The Research Associate will work under the supervision of Dr. Amon to coordinate research, training and outreach activities in the ATOMS Lab, interact with industrial and academic partners, prepare reports and presentations for industrial partners, develop research proposals and funding applications, supervise and train undergraduate/graduate students on a day-to-day basis, author scientific publications and conference talks, and provide general technical and scientific guidance to ATOMS lab personnel. In addition, the Research Associate will coordinate and delegate administrative tasks in support of the lab’s mission.

  • Doctoral (Ph.D., Sc.D.) degree in Mechanical Engineering, Physics or related fields with a focus on modeling and simulation of transport phenomena and simulation-based optimization.
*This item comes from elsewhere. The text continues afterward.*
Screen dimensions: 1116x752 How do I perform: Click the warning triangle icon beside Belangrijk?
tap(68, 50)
  • Minimum of ten (10) years of experience in an academic setting, working directly in the supervision of undergraduate/graduate students, teaching undergraduate/graduate courses, and/or directing research projects.
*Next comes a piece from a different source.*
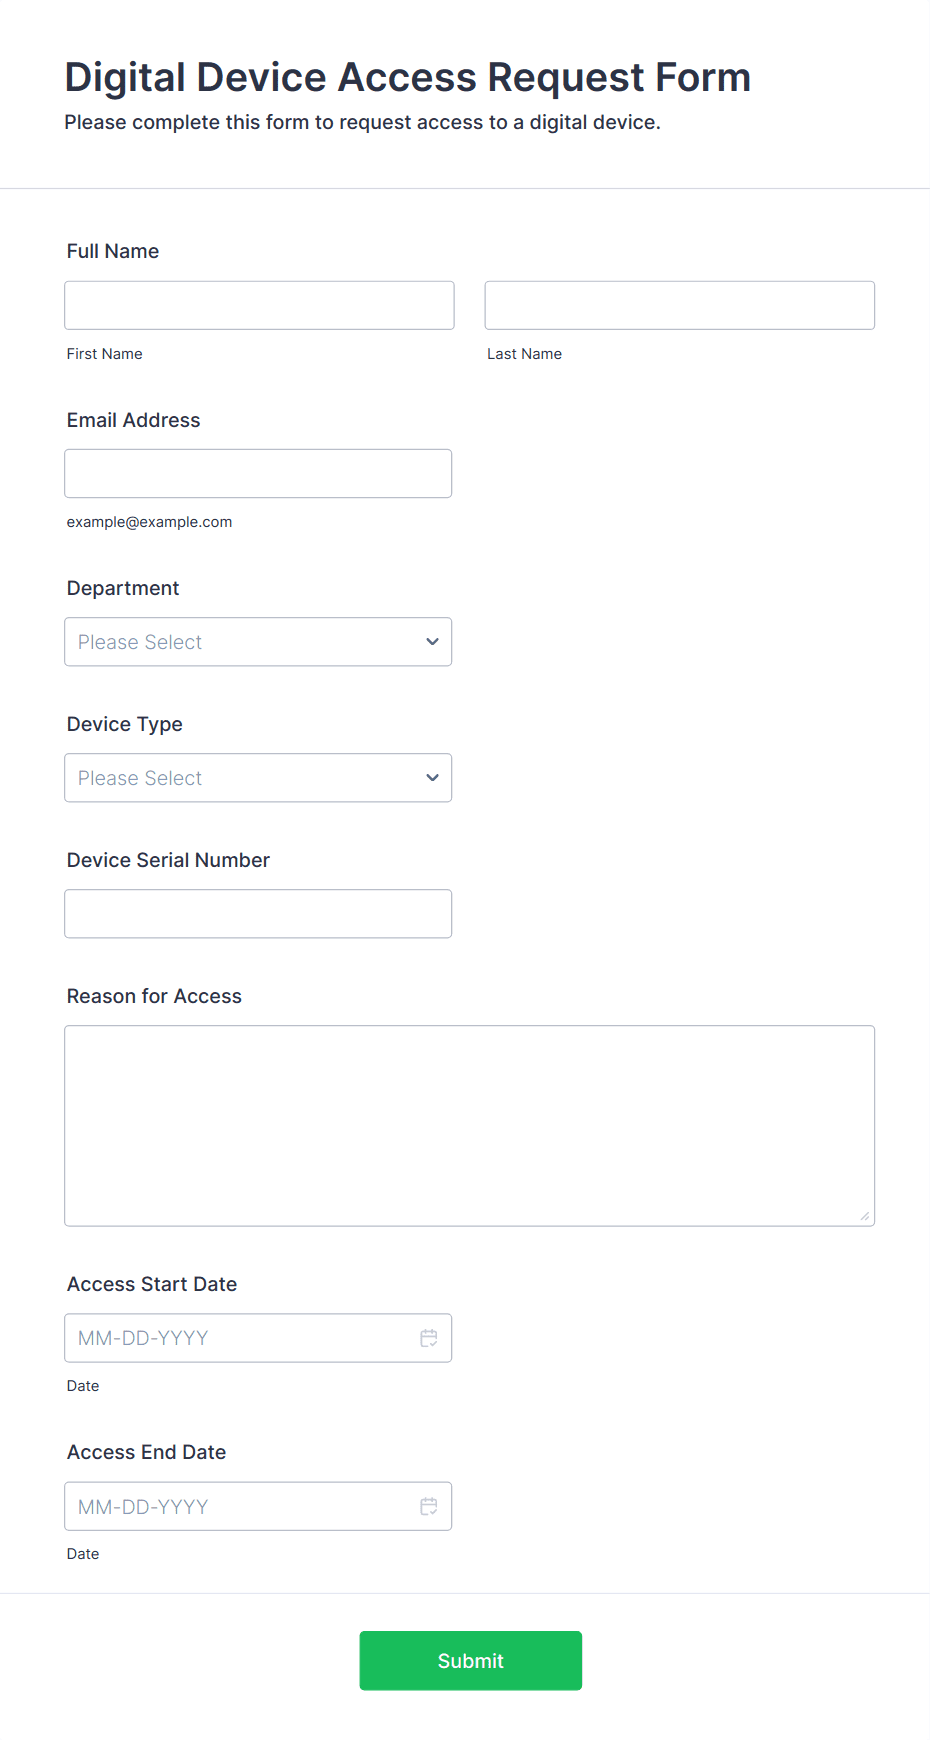Click the Device Type 'Please Select' placeholder text
Image resolution: width=930 pixels, height=1740 pixels.
point(140,778)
  • Academic experience of at least three (3) years, as graduate student, postdoctoral fellow or academician in Canada.
  • Due to the broad research vision and ongoing projects of the ATOMS Laboratory, the applicant should have demonstrated experience working in projects that deal with both Renewable and Non-Renewable Energy Sources (e.g. Hydrocarbons, Aeolian, Geothermal etc.), Transport, Multi-objective Optimization and Metamodeling.
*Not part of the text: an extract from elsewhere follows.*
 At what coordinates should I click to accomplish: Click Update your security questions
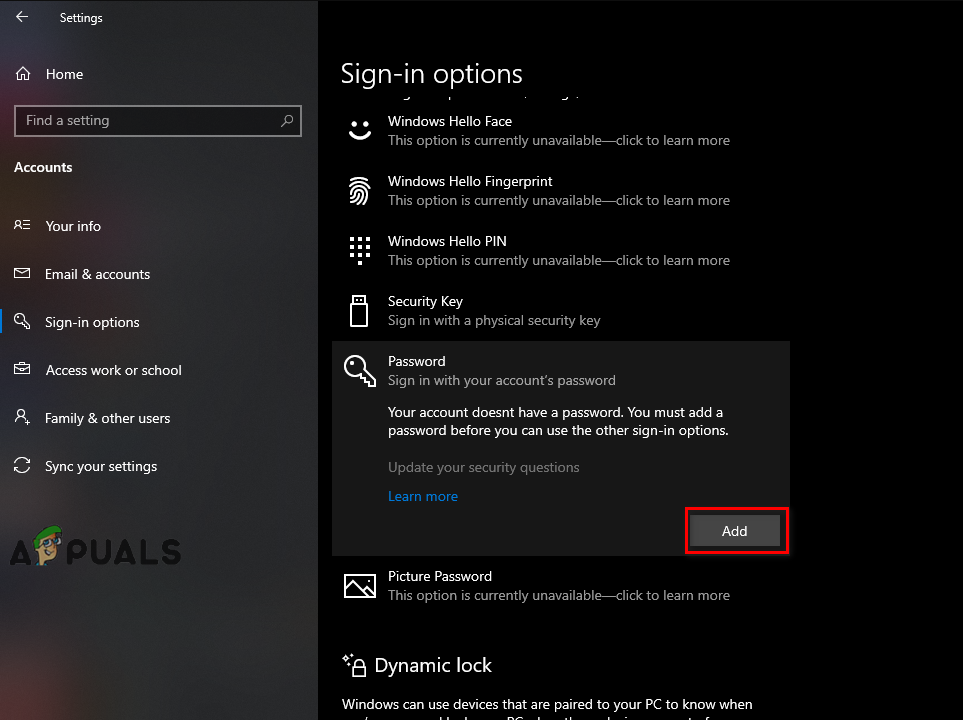484,467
  • Knowledge of and experience with optimization methods, such as Genetic Algorithms, Simulated Annealing, MCMC and Direct Signal Analysis (damped least-squares method) applied to complex systems
  • Knowledge of and experience with metamodeling methods applied to problems of transport phenomena, namely neural networks, neurofuzzy algorithms, kriging, support-vector regression and fractal theory
  • Knowledge of and experience in neural networks, fuzzy logic, Bayesian statistical tools and/or discriminant and cluster analyses, applied to pattern-recognition problems
  • Experience in financial management of environmental projects, to incorporate costs of net generated renewable energy to optimization algorithms
  • Familiarity with multi-phase fluid flow in porous media, such as in simulation and characterization of oil reservoirs
  • Familiarity with the Geophysical approaches to the study of stratified anisotropic media, in order to model friction between the air and ground surface in terrains with topographic roughness (boundary-layers)
  • Strong technical and analytical skills with solid understanding of research methodologies, with outstanding record of peer-reviewed ISI publications
  • Excellent communication skills, both written and oral
  • Good programming practical experience in Matlab and/or Phyton
  • Proficient in Microsoft Office suite (Word, Excel, PowerPoint), and scientific visualization software (e.g. Matlab).
  • Ability to identify opportunities for research and collaboration with Canadian industries
  • Well-developed interpersonal, communication and analytical skills
  • Ability to mentor effectively students and to exercise tact and judgement in working with personnel under their supervision
  • Demonstrated initiative and technical ability
  • Detail-oriented
  • Ability to work independently, with minimal supervision
Travel: None

Notes: This is a limited term (2 Years), renewable

All qualified candidates are encouraged to apply; however, Canadians and permanent residents will be given priority.